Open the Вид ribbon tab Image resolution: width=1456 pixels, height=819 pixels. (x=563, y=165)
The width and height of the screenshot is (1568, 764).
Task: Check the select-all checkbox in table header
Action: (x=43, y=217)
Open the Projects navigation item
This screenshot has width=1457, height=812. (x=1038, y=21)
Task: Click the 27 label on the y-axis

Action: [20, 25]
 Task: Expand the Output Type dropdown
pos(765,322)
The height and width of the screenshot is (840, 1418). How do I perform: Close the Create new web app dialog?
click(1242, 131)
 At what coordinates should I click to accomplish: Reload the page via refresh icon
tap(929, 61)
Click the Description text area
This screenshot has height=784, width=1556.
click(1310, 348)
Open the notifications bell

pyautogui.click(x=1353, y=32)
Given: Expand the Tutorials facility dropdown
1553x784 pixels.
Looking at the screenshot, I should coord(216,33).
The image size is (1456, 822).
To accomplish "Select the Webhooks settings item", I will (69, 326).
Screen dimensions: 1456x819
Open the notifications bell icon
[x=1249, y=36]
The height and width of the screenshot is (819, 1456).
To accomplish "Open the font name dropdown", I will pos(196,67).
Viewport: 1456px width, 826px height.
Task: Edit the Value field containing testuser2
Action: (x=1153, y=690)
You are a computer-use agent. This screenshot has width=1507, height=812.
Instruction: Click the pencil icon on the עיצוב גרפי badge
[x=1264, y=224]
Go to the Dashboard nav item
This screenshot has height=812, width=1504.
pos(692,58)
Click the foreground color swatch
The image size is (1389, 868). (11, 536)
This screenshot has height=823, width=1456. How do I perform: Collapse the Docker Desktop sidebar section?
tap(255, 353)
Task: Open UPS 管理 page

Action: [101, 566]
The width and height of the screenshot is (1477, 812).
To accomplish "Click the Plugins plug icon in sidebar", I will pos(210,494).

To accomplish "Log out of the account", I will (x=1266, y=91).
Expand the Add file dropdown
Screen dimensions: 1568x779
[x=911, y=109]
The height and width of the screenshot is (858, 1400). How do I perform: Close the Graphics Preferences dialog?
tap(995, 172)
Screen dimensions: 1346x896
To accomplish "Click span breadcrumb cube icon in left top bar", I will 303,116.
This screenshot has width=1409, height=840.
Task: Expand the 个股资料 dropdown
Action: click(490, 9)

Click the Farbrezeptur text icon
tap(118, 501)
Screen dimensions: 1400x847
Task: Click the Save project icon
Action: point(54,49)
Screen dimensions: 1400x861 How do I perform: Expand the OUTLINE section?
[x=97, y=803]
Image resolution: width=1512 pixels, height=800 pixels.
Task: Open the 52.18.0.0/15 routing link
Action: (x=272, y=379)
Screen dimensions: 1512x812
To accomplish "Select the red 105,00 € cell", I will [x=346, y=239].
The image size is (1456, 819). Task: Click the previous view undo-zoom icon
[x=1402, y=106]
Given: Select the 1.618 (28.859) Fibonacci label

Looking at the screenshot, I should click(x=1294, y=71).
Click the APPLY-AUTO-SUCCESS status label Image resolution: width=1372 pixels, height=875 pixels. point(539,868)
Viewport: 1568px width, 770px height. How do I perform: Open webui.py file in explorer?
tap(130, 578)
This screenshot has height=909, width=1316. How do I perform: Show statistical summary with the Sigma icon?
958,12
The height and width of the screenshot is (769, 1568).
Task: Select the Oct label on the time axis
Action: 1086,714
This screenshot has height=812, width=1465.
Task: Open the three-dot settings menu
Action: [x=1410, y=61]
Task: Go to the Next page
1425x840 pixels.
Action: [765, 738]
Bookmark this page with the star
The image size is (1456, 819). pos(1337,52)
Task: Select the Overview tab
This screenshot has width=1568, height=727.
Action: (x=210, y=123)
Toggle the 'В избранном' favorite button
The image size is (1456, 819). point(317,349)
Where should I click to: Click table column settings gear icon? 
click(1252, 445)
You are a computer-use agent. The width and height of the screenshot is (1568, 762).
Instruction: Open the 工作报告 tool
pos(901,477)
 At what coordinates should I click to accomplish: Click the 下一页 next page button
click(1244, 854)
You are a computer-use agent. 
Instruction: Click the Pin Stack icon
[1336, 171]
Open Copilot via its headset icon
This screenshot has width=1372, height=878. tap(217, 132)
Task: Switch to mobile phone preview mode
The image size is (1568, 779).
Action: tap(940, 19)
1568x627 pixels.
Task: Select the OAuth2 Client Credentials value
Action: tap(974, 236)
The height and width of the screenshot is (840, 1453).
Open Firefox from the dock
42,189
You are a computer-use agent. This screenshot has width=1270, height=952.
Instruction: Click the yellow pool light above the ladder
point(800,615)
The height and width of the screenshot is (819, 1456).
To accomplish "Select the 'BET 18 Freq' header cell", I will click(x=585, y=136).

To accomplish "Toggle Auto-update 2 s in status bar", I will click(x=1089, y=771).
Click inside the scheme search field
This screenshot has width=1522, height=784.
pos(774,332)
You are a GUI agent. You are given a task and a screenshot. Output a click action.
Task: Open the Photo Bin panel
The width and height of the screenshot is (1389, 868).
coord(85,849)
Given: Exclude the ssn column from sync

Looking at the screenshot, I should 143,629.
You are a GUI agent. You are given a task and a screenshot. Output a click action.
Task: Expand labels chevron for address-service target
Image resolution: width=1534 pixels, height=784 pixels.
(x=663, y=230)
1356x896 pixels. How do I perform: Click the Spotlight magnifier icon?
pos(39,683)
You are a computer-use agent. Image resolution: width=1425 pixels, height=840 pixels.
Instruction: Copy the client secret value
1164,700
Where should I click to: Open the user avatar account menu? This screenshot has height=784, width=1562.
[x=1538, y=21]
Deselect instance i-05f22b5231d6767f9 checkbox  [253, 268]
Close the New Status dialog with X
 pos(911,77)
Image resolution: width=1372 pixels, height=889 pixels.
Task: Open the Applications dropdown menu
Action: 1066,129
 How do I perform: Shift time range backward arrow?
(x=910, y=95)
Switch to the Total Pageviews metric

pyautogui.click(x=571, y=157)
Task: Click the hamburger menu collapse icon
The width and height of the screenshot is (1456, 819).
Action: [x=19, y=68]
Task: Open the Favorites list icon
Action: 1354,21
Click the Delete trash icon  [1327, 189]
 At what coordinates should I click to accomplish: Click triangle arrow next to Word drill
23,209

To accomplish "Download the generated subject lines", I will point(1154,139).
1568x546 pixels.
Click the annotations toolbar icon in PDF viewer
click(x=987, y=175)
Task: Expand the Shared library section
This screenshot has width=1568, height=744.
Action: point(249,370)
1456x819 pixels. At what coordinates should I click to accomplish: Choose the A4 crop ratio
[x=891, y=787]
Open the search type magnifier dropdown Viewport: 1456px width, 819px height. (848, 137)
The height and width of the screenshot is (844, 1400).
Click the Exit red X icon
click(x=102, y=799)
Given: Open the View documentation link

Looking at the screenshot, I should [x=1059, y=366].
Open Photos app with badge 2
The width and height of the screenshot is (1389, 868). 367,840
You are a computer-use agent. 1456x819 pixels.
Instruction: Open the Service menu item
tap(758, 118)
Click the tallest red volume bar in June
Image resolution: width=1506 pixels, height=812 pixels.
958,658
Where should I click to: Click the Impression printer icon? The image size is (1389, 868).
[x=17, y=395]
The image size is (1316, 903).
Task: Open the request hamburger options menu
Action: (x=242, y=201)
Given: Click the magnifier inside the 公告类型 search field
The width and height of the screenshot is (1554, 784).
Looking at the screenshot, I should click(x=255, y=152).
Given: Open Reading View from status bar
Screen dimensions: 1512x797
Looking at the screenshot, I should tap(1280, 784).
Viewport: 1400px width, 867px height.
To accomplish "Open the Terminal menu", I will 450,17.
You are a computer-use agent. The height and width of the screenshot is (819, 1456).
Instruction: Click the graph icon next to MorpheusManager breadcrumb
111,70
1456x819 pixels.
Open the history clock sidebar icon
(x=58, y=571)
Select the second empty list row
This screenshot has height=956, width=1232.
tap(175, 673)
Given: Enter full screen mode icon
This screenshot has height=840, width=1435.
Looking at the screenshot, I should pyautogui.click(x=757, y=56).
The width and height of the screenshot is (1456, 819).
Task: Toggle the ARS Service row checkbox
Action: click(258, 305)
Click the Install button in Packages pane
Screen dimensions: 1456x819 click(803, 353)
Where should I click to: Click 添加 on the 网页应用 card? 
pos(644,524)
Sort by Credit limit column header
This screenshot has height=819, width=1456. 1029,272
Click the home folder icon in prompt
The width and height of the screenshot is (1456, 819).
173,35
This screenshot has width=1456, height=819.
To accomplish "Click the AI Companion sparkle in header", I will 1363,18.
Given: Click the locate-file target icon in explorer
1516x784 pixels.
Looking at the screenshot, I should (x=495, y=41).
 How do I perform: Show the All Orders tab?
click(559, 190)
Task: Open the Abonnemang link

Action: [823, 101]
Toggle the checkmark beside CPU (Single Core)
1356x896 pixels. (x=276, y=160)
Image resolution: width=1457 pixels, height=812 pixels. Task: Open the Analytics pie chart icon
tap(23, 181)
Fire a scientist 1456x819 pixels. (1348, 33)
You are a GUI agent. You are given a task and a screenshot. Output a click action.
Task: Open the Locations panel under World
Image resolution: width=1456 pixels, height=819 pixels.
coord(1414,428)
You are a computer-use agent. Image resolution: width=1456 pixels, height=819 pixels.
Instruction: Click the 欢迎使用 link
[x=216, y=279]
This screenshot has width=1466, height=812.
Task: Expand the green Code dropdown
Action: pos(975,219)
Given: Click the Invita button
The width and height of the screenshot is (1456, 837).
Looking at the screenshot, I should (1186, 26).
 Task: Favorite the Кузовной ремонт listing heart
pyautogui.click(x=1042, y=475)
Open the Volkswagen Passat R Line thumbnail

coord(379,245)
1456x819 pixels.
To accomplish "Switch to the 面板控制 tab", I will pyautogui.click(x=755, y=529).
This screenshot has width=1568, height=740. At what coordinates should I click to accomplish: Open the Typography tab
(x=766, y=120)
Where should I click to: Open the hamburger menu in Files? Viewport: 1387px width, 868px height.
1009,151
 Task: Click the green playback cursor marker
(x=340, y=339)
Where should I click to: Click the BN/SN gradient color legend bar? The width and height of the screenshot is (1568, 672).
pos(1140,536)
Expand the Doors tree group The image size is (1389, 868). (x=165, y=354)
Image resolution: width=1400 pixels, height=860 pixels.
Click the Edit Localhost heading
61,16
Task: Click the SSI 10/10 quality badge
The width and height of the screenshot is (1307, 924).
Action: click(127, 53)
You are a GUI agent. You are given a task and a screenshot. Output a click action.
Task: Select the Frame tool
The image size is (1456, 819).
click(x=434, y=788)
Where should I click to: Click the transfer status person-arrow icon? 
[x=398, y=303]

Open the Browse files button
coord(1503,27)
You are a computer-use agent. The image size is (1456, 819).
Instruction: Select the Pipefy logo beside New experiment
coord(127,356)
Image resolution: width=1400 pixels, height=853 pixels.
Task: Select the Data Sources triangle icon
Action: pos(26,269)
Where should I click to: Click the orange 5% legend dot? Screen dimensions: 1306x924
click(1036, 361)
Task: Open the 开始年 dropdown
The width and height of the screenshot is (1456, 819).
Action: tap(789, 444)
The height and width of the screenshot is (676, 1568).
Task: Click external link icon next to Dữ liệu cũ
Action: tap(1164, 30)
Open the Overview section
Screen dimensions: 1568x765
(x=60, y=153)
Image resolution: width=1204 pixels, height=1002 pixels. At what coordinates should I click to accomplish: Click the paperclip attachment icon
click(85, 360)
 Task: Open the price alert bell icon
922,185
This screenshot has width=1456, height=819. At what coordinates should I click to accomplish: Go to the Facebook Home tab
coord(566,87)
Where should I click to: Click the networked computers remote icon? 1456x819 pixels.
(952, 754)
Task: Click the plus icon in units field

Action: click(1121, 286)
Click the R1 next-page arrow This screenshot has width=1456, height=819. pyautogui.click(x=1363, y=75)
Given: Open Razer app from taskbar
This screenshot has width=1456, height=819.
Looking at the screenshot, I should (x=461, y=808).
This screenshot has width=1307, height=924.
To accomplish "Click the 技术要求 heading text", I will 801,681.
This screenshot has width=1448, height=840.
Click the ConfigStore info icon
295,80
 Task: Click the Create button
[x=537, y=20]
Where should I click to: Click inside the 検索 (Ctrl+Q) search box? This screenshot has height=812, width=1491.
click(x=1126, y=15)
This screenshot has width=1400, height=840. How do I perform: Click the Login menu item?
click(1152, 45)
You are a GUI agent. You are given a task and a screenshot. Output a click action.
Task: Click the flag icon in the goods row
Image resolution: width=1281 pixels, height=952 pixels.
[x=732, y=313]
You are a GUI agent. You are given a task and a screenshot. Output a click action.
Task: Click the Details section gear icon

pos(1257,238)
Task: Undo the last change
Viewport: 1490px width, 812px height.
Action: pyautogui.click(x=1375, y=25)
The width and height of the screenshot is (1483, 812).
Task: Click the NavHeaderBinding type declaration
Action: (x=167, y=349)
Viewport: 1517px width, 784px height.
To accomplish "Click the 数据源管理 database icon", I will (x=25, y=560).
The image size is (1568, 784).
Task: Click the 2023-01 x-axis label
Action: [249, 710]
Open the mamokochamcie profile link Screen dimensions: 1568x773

▶ _Assigned task_:
From the records above, print exactly the lines that run from the line with "Instruction: Open the Service menu item" to the line with "Given: Enter full screen mode icon", inclusive.

▶ _Response to the task_:
Instruction: Open the Service menu item
tap(758, 118)
Click the tallest red volume bar in June
Image resolution: width=1506 pixels, height=812 pixels.
958,658
Where should I click to: Click the Impression printer icon? The image size is (1389, 868).
[x=17, y=395]
The image size is (1316, 903).
Task: Open the request hamburger options menu
Action: (x=242, y=201)
Given: Click the magnifier inside the 公告类型 search field
The width and height of the screenshot is (1554, 784).
Looking at the screenshot, I should click(x=255, y=152).
Given: Open Reading View from status bar
Screen dimensions: 1512x797
Looking at the screenshot, I should tap(1280, 784).
Viewport: 1400px width, 867px height.
To accomplish "Open the Terminal menu", I will 450,17.
You are a computer-use agent. The height and width of the screenshot is (819, 1456).
Instruction: Click the graph icon next to MorpheusManager breadcrumb
111,70
1456x819 pixels.
Open the history clock sidebar icon
(x=58, y=571)
Select the second empty list row
This screenshot has height=956, width=1232.
tap(175, 673)
Given: Enter full screen mode icon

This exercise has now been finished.